Department of Orthopaedic Surgery, The Second Affiliated Hospital of Fujian Medical University, Quanzhou, China.
Aviation College, Liming Vocational University, Quanzhou, China.
Front Endocrinol (Lausanne). 2024 Jun 4;15:1296047. doi: 10.3389/fendo.2024.1296047. eCollection 2024.
The main objective of this study is to assess the possibility of using radiomics, deep learning, and transfer learning methods for the analysis of chest CT scans. An additional aim is to combine these techniques with bone turnover markers to identify and screen for osteoporosis in patients.
A total of 488 patients who had undergone chest CT and bone turnover marker testing, and had known bone mineral density, were included in this study. ITK-SNAP software was used to delineate regions of interest, while radiomics features were extracted using Python. Multiple 2D and 3D deep learning models were trained to identify these regions of interest. The effectiveness of these techniques in screening for osteoporosis in patients was compared.
Clinical models based on gender, age, and β-cross achieved an accuracy of 0.698 and an AUC of 0.665. Radiomics models, which utilized 14 selected radiomics features, achieved a maximum accuracy of 0.750 and an AUC of 0.739. The test group yielded promising results: the 2D Deep Learning model achieved an accuracy of 0.812 and an AUC of 0.855, while the 3D Deep Learning model performed even better with an accuracy of 0.854 and an AUC of 0.906. Similarly, the 2D Transfer Learning model achieved an accuracy of 0.854 and an AUC of 0.880, whereas the 3D Transfer Learning model exhibited an accuracy of 0.740 and an AUC of 0.737. Overall, the application of 3D deep learning and 2D transfer learning techniques on chest CT scans showed excellent screening performance in the context of osteoporosis.
Bone turnover markers may not be necessary for osteoporosis screening, as 3D deep learning and 2D transfer learning techniques utilizing chest CT scans proved to be equally effective alternatives.
本研究的主要目的是评估放射组学、深度学习和迁移学习方法在分析胸部 CT 扫描中的可能性。

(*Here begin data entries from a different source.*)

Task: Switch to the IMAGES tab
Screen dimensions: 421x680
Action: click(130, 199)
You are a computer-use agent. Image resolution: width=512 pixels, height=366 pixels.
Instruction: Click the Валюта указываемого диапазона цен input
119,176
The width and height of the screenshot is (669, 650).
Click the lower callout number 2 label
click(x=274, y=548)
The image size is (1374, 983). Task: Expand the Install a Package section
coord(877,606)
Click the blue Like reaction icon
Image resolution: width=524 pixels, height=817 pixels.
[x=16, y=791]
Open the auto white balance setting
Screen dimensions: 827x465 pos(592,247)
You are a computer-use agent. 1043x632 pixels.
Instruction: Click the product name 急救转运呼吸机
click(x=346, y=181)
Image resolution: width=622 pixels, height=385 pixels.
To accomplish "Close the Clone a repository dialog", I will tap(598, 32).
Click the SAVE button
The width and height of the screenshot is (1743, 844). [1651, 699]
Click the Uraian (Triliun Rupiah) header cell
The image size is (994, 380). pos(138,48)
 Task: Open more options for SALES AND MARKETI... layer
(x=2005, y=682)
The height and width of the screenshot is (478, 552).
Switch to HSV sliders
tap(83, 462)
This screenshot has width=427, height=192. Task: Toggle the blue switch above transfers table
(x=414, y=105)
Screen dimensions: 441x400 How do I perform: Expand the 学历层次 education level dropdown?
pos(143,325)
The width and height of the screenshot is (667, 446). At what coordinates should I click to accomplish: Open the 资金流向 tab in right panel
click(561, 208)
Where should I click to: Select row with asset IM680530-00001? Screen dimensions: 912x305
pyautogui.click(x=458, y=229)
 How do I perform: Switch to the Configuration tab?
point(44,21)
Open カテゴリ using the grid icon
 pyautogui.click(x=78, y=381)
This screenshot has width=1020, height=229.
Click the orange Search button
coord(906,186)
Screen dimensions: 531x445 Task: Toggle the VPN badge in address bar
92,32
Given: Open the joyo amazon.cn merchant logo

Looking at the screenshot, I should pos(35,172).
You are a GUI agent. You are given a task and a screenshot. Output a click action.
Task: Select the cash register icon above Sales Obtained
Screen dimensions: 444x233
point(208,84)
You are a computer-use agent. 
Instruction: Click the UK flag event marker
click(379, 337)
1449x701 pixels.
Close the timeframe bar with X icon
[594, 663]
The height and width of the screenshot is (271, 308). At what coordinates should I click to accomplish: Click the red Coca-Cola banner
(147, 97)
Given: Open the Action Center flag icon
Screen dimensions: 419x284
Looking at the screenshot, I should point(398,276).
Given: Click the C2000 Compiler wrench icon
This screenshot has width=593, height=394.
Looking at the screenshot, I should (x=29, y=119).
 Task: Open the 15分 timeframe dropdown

另一个目的是结合这些技术与骨转换标志物来识别和筛选骨质疏松症患者。
本研究共纳入了 488 例接受过胸部 CT 和骨转换标志物检测且已知骨密度的患者。使用 ITK-SNAP 软件勾画感兴趣区,使用 Python 提取放射组学特征。训练多个 2D 和 3D 深度学习模型来识别这些感兴趣区。比较这些技术在筛选骨质疏松症患者中的有效性。
基于性别、年龄和β-cross 的临床模型的准确性为 0.698,AUC 为 0.665。利用 14 个选定的放射组学特征的放射组学模型的最大准确性为 0.750,AUC 为 0.739。测试组的结果很有前景:2D 深度学习模型的准确性为 0.812,AUC 为 0.855,而 3D 深度学习模型的表现更好,准确性为 0.854,AUC 为 0.906。同样,2D 迁移学习模型的准确性为 0.854,AUC 为 0.880,而 3D 迁移学习模型的准确性为 0.740,AUC 为 0.737。总体而言,3D 深度学习和 2D 迁移学习技术在胸部 CT 扫描中的应用在骨质疏松症的筛查中表现出了极好的性能。
对于骨质疏松症的筛查来说,骨转换标志物可能不是必需的,因为利用胸部 CT 扫描的 3D 深度学习和 2D 迁移学习技术同样有效。